- Opening Delimiter -

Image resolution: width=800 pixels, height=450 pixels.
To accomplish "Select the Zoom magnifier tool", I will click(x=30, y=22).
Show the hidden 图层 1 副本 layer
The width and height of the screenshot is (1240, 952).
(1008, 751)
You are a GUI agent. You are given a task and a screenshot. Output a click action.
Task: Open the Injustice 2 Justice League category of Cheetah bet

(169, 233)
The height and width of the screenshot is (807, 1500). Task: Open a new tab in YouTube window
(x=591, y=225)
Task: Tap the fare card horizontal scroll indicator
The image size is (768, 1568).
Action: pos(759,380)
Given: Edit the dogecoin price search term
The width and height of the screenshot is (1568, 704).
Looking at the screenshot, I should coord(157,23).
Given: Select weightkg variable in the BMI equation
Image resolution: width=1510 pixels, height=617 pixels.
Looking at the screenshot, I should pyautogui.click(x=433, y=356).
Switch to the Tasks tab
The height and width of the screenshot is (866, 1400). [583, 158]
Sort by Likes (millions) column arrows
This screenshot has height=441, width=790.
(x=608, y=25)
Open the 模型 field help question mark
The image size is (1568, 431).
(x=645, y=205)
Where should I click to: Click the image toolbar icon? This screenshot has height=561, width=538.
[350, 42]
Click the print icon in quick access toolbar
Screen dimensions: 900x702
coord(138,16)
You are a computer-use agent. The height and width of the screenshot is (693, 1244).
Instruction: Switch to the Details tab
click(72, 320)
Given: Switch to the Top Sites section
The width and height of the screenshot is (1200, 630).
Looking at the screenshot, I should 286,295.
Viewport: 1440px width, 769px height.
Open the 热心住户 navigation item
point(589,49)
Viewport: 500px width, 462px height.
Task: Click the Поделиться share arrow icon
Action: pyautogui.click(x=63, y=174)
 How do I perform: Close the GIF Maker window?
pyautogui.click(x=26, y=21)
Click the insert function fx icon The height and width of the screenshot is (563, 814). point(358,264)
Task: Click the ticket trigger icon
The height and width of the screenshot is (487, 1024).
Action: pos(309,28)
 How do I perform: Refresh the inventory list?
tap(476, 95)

- Closing Delimiter -

> _TASK ITEM_:
Write down again, exactly as given, only the lines above that fall from the line with "Image resolution: width=1510" to the line with "Click the print icon in quick access toolbar", inclusive.

> _EXPECTED OUTPUT_:
Image resolution: width=1510 pixels, height=617 pixels.
Looking at the screenshot, I should pyautogui.click(x=433, y=356).
Switch to the Tasks tab
The height and width of the screenshot is (866, 1400). [583, 158]
Sort by Likes (millions) column arrows
This screenshot has height=441, width=790.
(x=608, y=25)
Open the 模型 field help question mark
The image size is (1568, 431).
(x=645, y=205)
Where should I click to: Click the image toolbar icon? This screenshot has height=561, width=538.
[350, 42]
Click the print icon in quick access toolbar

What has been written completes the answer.